─── The input

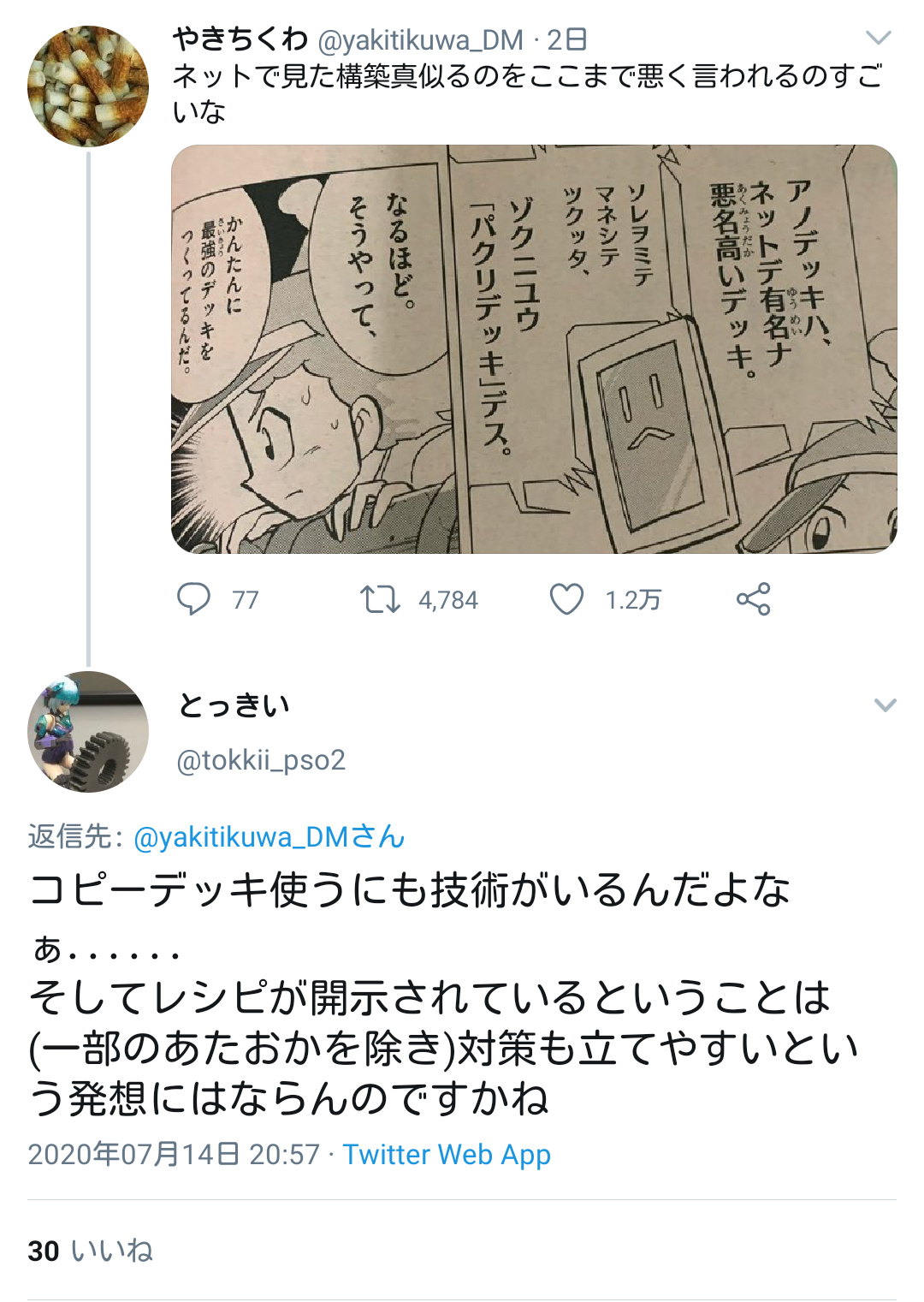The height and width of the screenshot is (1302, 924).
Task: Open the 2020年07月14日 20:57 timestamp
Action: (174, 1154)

──────
─── The input

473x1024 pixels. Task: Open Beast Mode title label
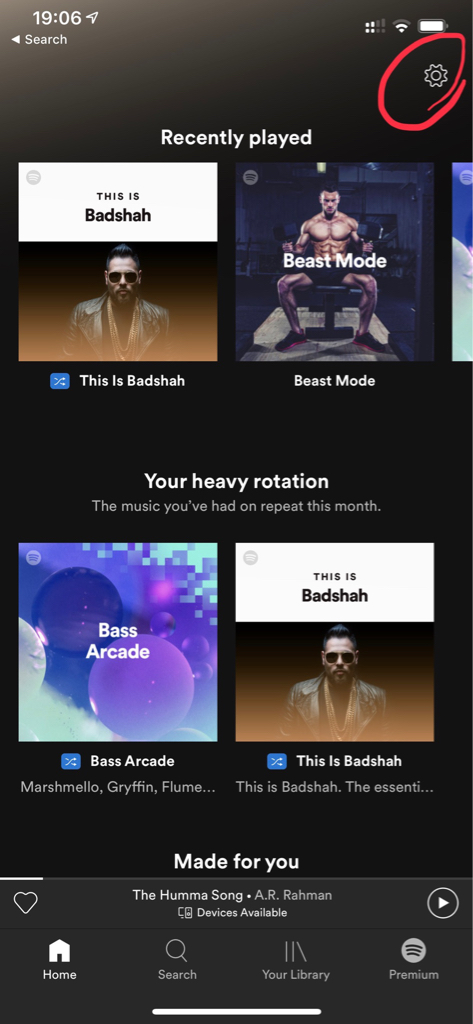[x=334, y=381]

──────

◆ **What the task asks**: Can you lay out the rows above, from the line with "The height and" to the line with "Action: (174, 1154)", as a JSON list of strings with one string per line, skipping blank lines and leaving the pictures out?

◆ **Result of this task**:
[
  "The height and width of the screenshot is (1302, 924).",
  "Task: Open the 2020年07月14日 20:57 timestamp",
  "Action: (174, 1154)"
]